Working through the data below, reproduce word for word the line with "573x392 pixels. At" and every line after it, both ends included, and omit the pictures.

------

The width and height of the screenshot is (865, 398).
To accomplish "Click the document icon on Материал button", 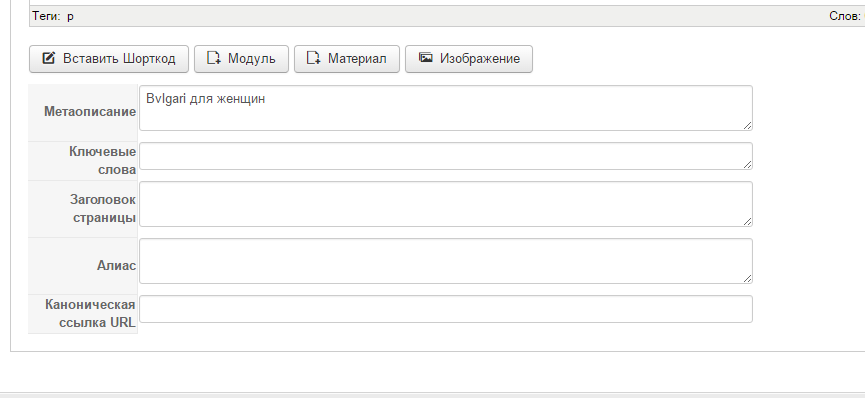I will click(314, 58).
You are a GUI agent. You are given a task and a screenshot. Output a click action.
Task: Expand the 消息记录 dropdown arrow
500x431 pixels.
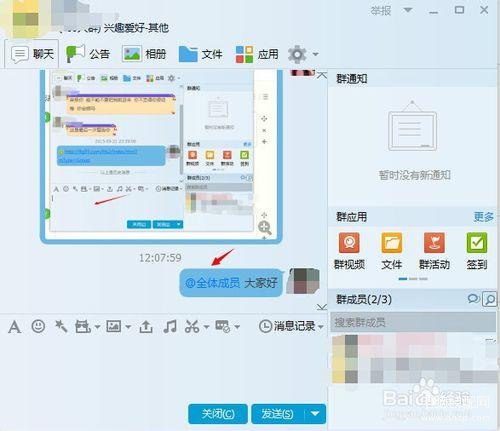tap(321, 327)
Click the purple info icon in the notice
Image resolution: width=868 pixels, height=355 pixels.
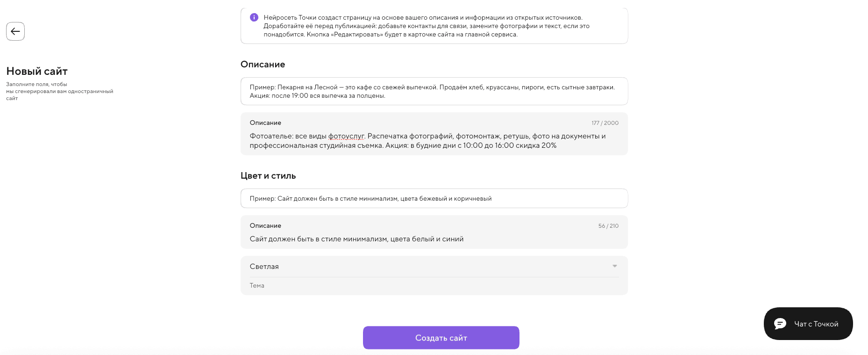[x=254, y=17]
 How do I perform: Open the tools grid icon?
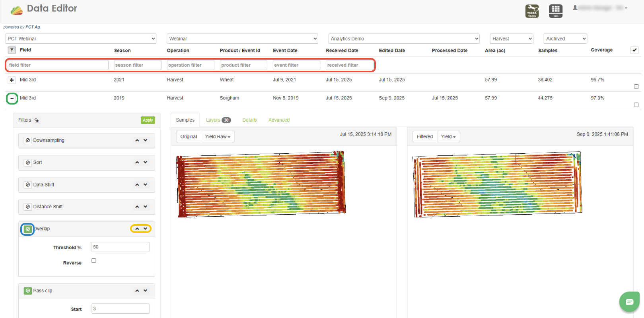point(556,11)
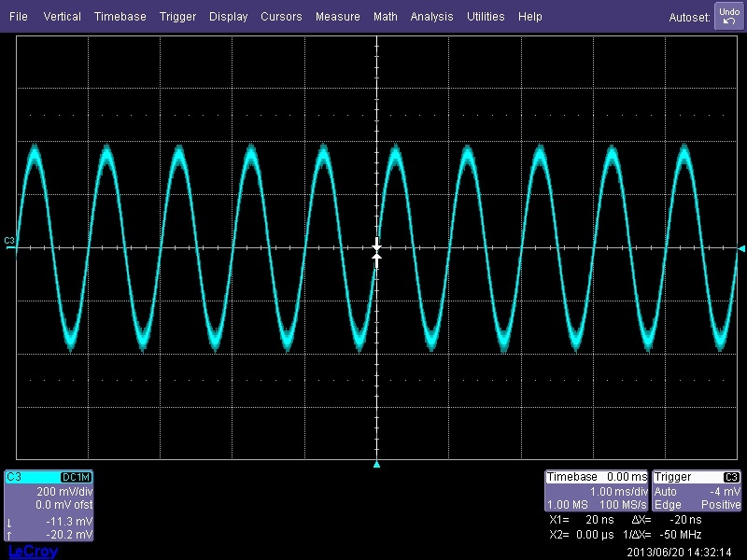Open the File menu

pos(19,17)
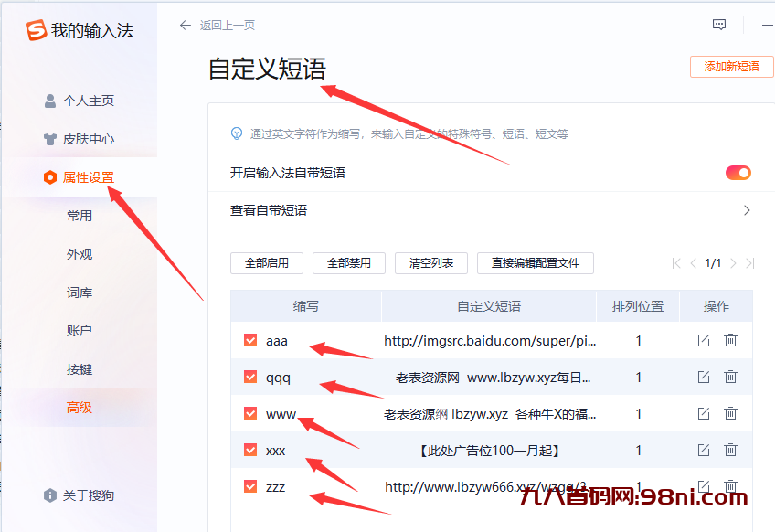Toggle 开启输入法自带短语 switch off
The image size is (775, 532).
[x=738, y=173]
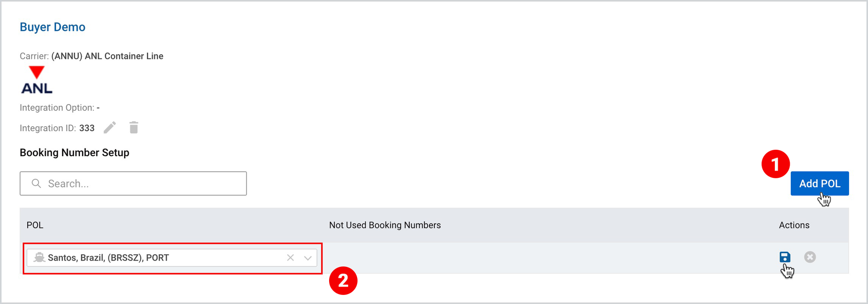Viewport: 868px width, 304px height.
Task: Click the Integration ID value 333
Action: [87, 128]

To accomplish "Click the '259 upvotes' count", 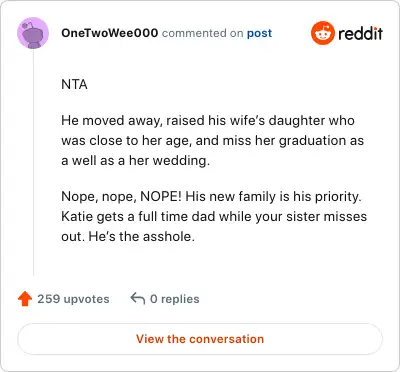I will pos(73,299).
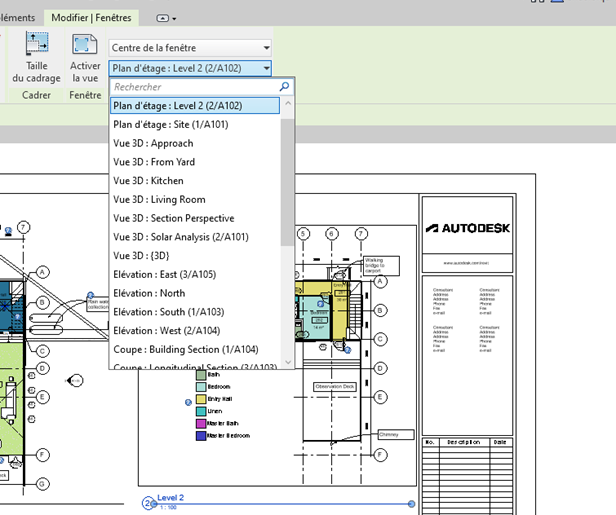Click the search magnifier icon in dropdown
616x515 pixels.
point(284,87)
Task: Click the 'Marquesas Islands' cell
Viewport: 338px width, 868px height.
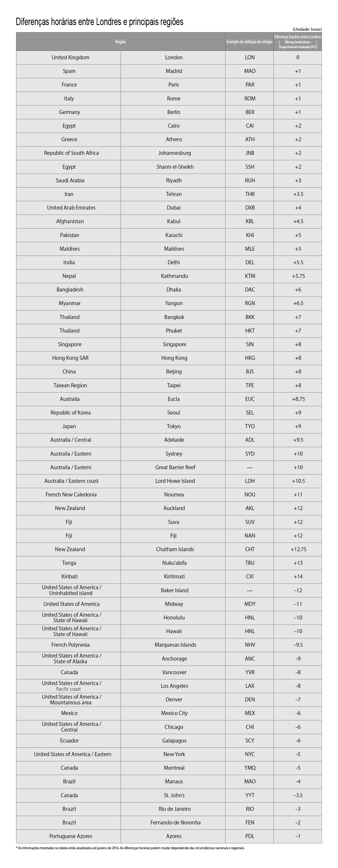Action: [175, 645]
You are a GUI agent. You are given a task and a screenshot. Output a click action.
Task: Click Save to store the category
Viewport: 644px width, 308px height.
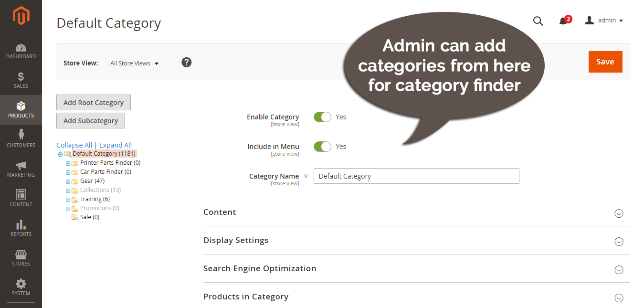[x=605, y=62]
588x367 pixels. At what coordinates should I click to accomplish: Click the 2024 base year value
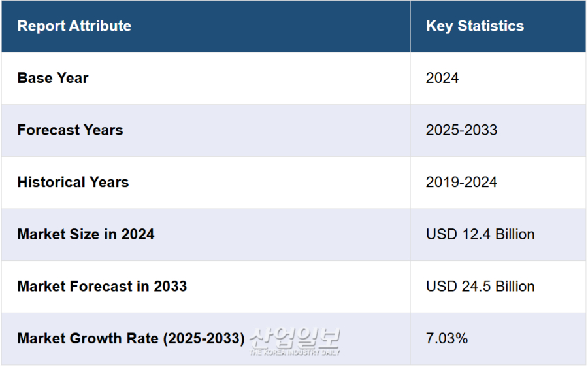(x=442, y=78)
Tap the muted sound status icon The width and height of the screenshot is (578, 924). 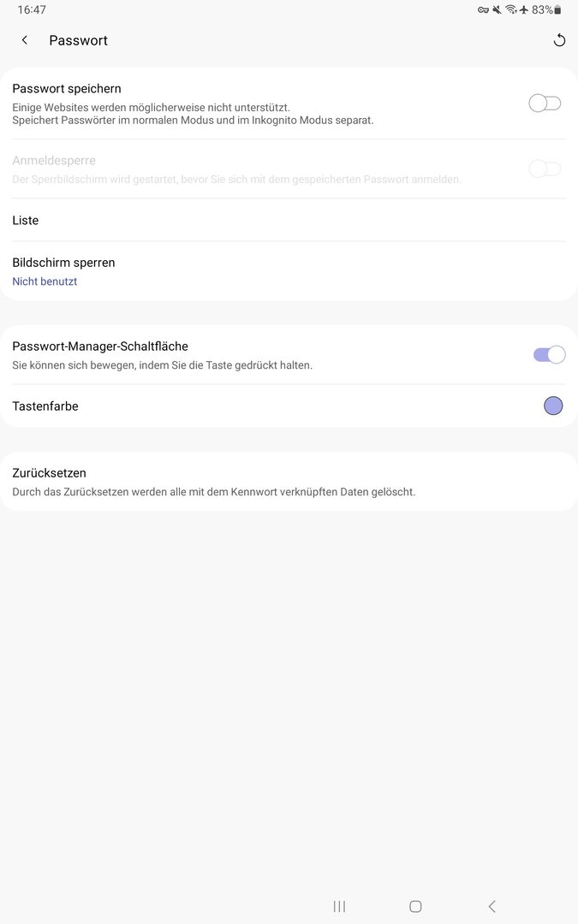[497, 10]
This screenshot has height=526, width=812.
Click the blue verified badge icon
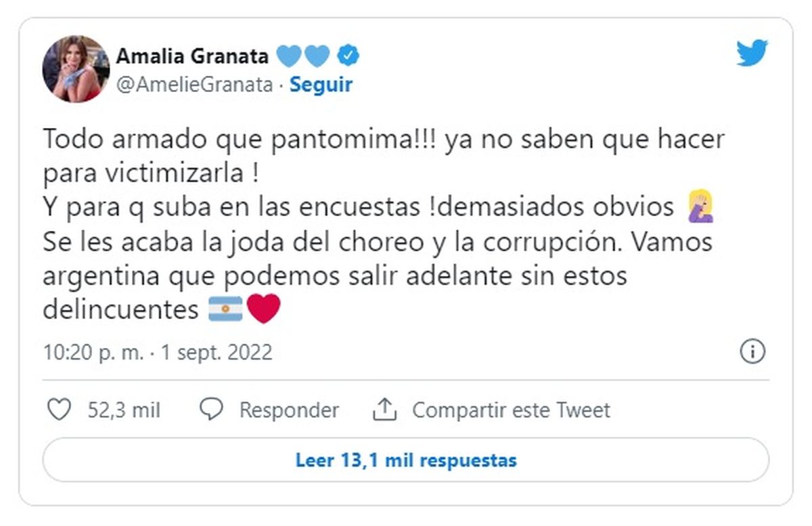348,56
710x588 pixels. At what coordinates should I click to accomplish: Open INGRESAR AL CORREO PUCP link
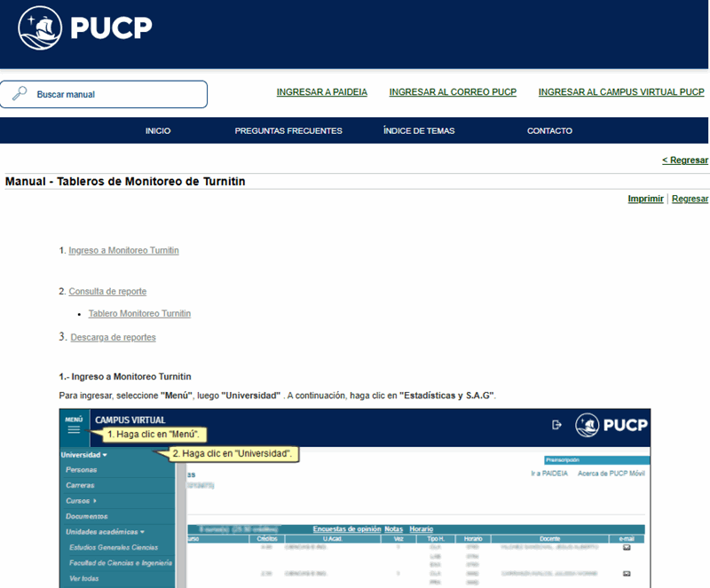(453, 92)
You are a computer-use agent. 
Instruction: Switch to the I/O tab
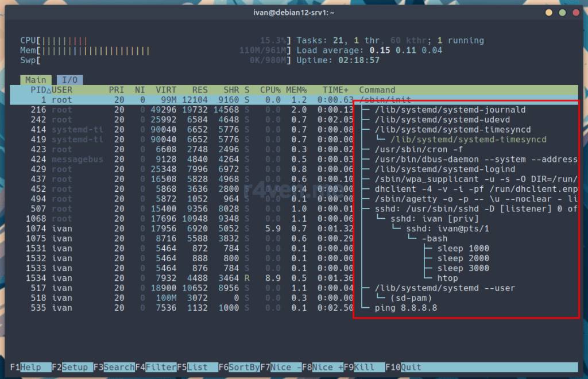(69, 80)
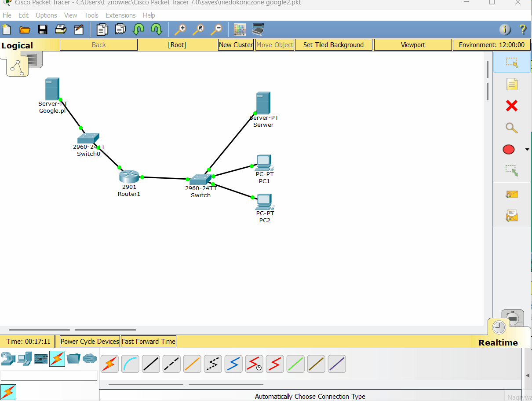The height and width of the screenshot is (401, 532).
Task: Select the Copper Straight-Through cable
Action: click(151, 364)
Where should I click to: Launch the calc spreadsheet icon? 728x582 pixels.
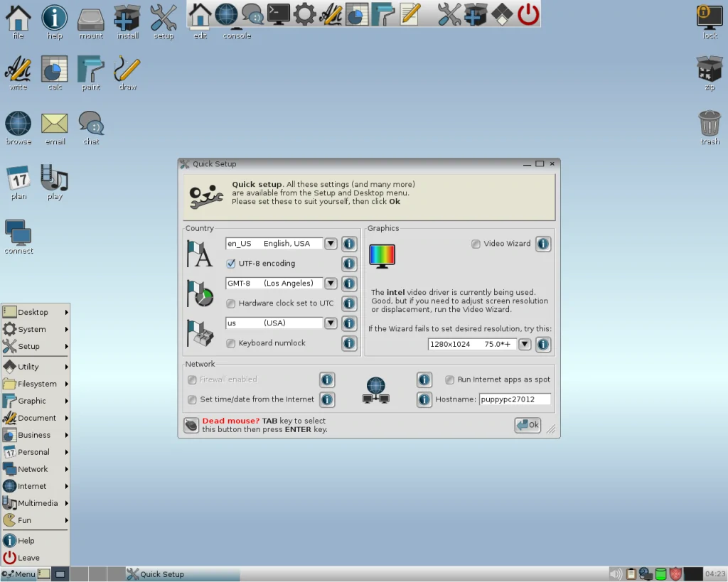(x=55, y=70)
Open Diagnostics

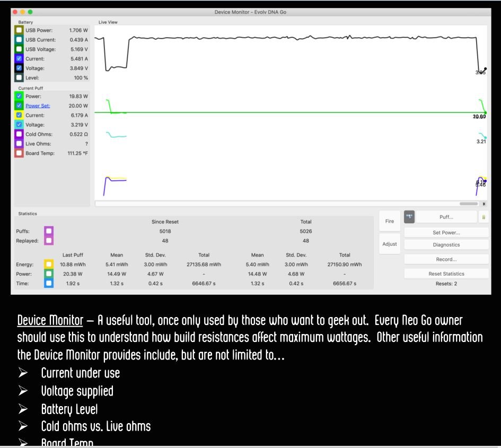(446, 245)
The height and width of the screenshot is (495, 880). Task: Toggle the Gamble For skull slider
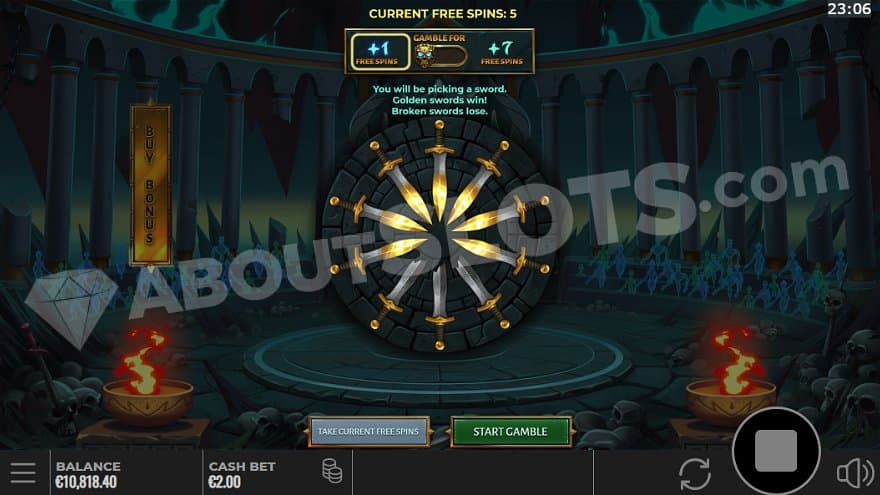tap(440, 56)
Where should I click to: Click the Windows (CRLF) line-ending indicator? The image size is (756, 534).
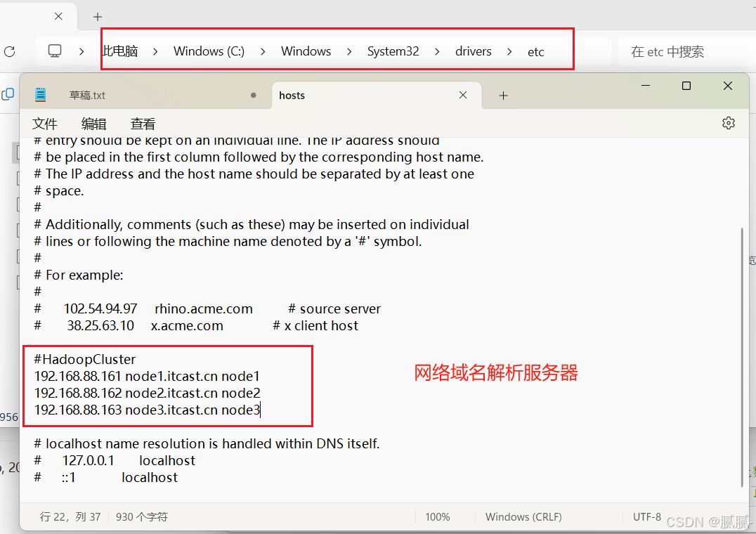click(x=523, y=516)
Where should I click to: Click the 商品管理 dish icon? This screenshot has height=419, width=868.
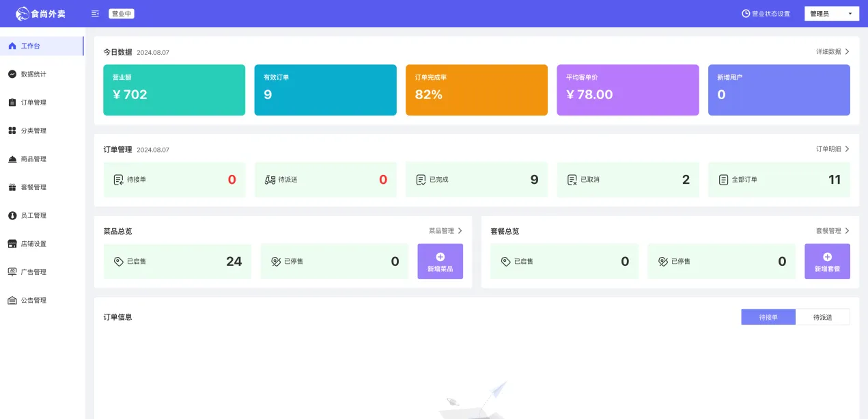[12, 159]
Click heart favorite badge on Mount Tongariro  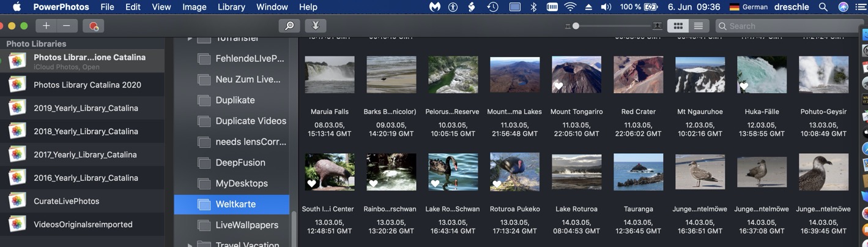point(558,86)
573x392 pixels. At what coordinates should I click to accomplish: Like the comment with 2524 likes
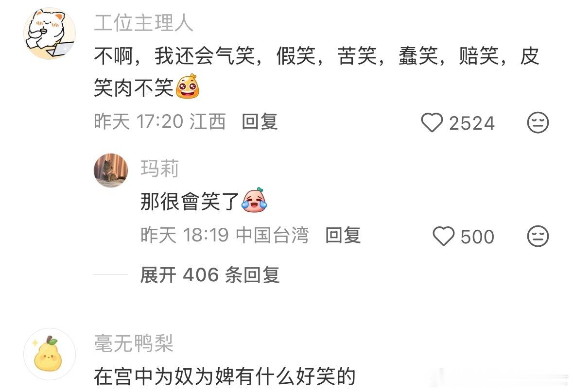(432, 122)
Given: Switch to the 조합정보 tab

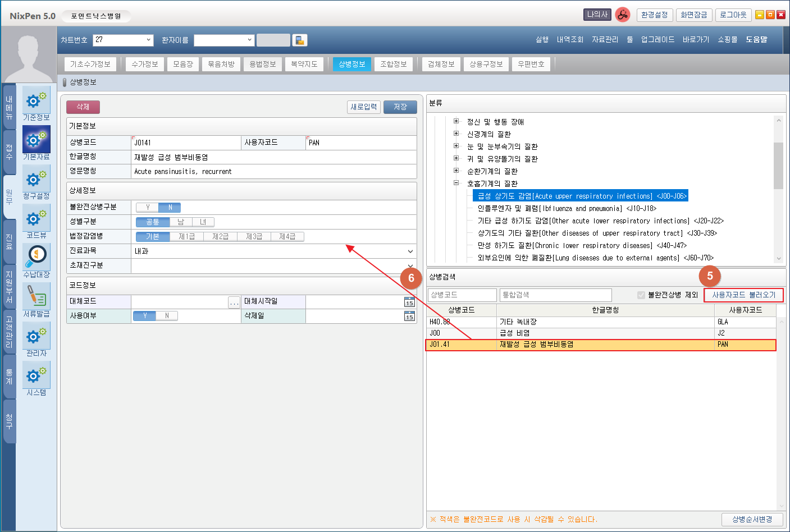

------

SOLVED EXERCISE:
573x392 pixels. At what coordinates should I click to accomplish: Like the comment with 2524 likes
(432, 122)
Given: Switch to the 조합정보 tab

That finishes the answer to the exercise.